*** VORLIEGENDER TEXT ***

Die Gauck-Debatte

Ein rotes Tuch für Kommunisten

Mit Joachim Gauck hat Rot-Grün Deutschland einen Bundespräsidenten beschert, der den Konservativen ganz besonders zusagt.

Norbert Röttgen schmunzelte. Bei der letzten Bundespräsidentenwahl habe es Rot-Grün mit ihrem Kandidaten der Union besonders schwer machen wollen. »Jetzt ist es besonders leicht für uns, für Joachim Gauck zu sein«, sagte der Landesvorsitzende der CDU in Nordrhein-Westfalen am vergangenen Samstag verschmitzt. Mehr als zwei Stunden lang hatte der schwarz-gelb-rot-grüne Einheitskandidat für das Bundespräsidentenamt zuvor den nordrhein-westfälischen Christdemokraten Rede und Antwort gestanden. Danach erkoren auch sie Gauck zu ihrem »Präsidenten der Herzen«. Er habe »wirklich Eindruck gemacht«, schwärmte Röttgen von dem »absolut starken, überzeugenden Auftritt«.
Die Union macht ihren Frieden mit dem Bundespräsidenten in spe, dessen Nominierung ihr von einer ungewohnten Allianz aus SPD, Grünen und FDP am Karnevalssonntag aufgenötigt worden ist. Während sich der FDP-Vorsitzende Philipp Rösler noch darüber freut, wie er Angela Merkel übertölpelt hat, erkennen immer mehr Unionspolitiker, was für ein Glücksfall ihnen zugestoßen ist. Was solle er eigentlich gegen einen Mann einwenden, der zu Hartz IV stehe, gegen den EU-Beitritt der Türkei sei und »für Thilo Sarrazin auch ein gutes Wort gefunden hat«, jubilierte Edmund Stoiber auf dem politischen Aschermittwoch der CSU in Passau. Mit Gauck bekäme die Republik einen Präsidenten, »der viel konservativer sein dürfte als seine Vorgänger«, konstatierte zufrieden der Bonner Politikwissenschaftler und frühere CDU-Bundestagsabgeordnete Gerd Langguth. Merkel könne »zufrieden sein, denn sie hat aus einer vermeintlichen Niederlage vielleicht sogar einen Sieg gemacht«.

***

MATERIAL ERSCHLIESSEN:
1. Beantworten Sie die folgenden Fragen mithilfe des Artikels zur Gauck-Debatte.
(a) Welches Parteiamt hat Norbert Röttgen laut dem Artikel inne?
(b) An welchem Tag wurde der Union die Nominierung Gaucks aufgenötigt?
(c) Bei welcher Veranstaltung äußerte sich Edmund Stoiber über Gauck?
2. Führen Sie den Artikel zur Gauck-Debatte im gleichen Stil mit einigen Sätzen fort.

*** BEREITGESTELLTE ANGABEN ***

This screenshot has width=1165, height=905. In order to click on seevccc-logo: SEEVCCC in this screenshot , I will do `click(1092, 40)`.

***
*** BEREITGESTELLTE ANGABEN ***

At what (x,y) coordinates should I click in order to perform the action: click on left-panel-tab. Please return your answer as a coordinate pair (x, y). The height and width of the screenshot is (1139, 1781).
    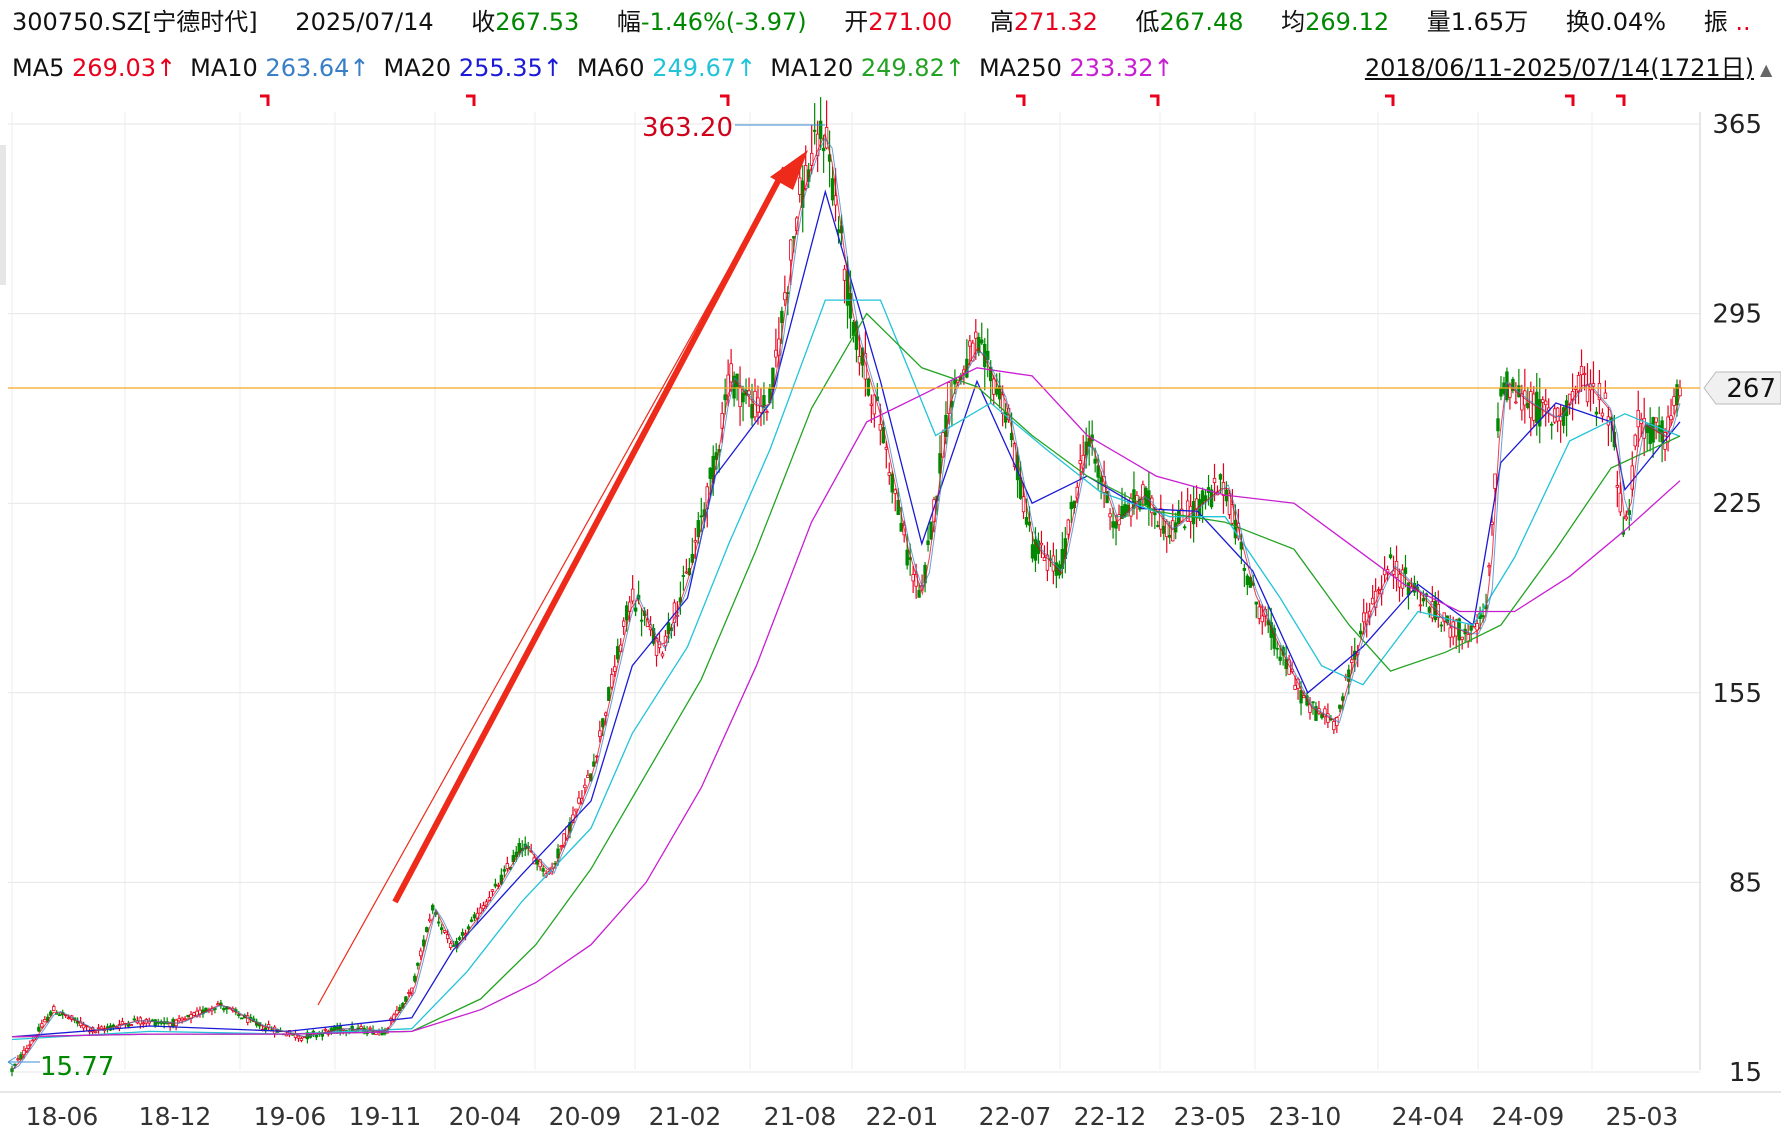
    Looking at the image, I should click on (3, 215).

***

LÖSUNGEN:
1.
(a) Er ist Landesvorsitzender der CDU in Nordrhein-Westfalen.
(b) Am Karnevalssonntag.
(c) Auf dem politischen Aschermittwoch der CSU in Passau.

2.
Es hätte für die Kanzlerin tatsächlich schlimmer kommen können – etwa wenn ihre eigene Rechnung aufgegangen wäre. Als sie am Tag des Rücktritts von Christian Wulff Grüne und SPD einlud, um gemeinsam mit der Regierungskoalition einen »Konsenskandidaten« für die Nachfolge zu finden, hatte sie sich Personen zurechtgelegt, die allesamt von SPD und Grünen nur schwer abzulehnen gewesen wären: den auf Vorschlag der SPD zum Verfassungsrichter gewählten Präsidenten des Bundesverfassungsgerichts, Andreas Voßkuhle, den ebenfalls der SPD nahestehenden ehemaligen Ratsvorsitzenden der Evangelischen Kirche, Wolfgang Huber, sowie den von den Grünen geschätzten früheren CDU-Umweltminister Klaus Töpfer. Doch zuerst lehnte Voßkuhle dankend ab, anschließend blockierte die FDP sowohl Huber als auch Töpfer. Mit großem Getöse sprach sich die Partei plötzlich für den eher pro forma von Rot-Grün im Rennen gehaltenen Gauck aus. So wurde jemand gekürt, den Merkel eigentlich nicht wolle, um den Eindruck zu vermeiden, sie habe mit ihrem Wunschkandidaten Wulff vor zwei Jahren eine Fehlentscheidung getroffen.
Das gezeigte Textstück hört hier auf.